So just keep your eye on the e-blasts, because I think they’re going to be fascinating.
Dan Geffen: So I want to say thank you first of all to Judy and Steve. Steve, we’re going to close out with your song in a moment. To all of you, and of course, to, as I said, Rabbi Mitelman, Sinai and Synapses, and the Templeton Foundation, for making this possible, and for making all the learning that we’re going to do over the next year possible – we hope this was a good start. We got two thumbs up from the Rabbi, so that’s a good sign. We’re in good shape there. And as I said, for those that are with us tonight, those who also registered, I’m going to send a follow-up email tomorrow with some useful stuff, including signing up for the Sinai and Synapses weekly e-blast, which is a great, great resource for a lot of these kinds of conversations, pushing things forward.
It really was a great start, great to be with all of you. And Steve I’m going to put the lyrics up.
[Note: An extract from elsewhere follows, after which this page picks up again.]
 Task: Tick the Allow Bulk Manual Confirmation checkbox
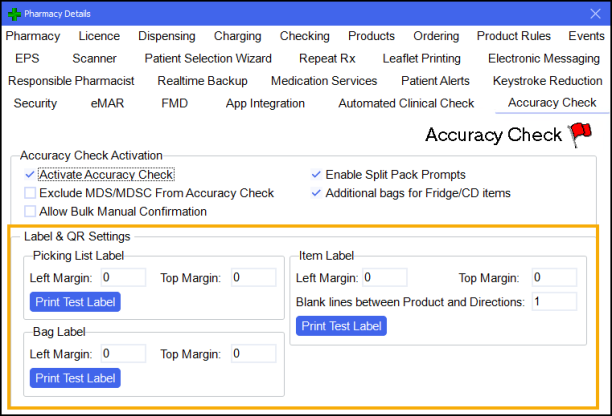click(30, 211)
You’ve got a little bit about the origins of the cosmology of this song I suppose you know,
Stephen Rosen: So I wrote a love song to the stars. Can you hear me? If you want to sing along, just keep yourself muted.
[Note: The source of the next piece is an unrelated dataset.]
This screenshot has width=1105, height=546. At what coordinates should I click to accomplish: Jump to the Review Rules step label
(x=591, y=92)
So I also like singing in the rain, so here’s the melody, and here’s the lyric: “My stars are up above/and stars are what I love/I am thrilled when I see them/they’re my museum/I love the ones I see/I see the ones I love/the dipper gets me high/I’m singing just singing about the sky…”
Judy Klinghoffer: Thank you, Steve, that was wonderful. So everybody have a good evening, and you’ve got a lot to think about the cosmos indeed.
Dan Geffen: Thank you everybody, thank you Judy, thank you Dr. Rosen, and reminder, just for those that are our members, tomorrow night, because of the conflict with the church, our services are virtual only. Saturday morning will be in person, if you want to come. But tomorrow night, virtual only. It’s old school Zoom Shabbos. So join us, we’re going to have a good time. Maybe we’ll talk about cosmology, who knows. And we’ll see you very soon. Thanks so much. Thank you, everybody.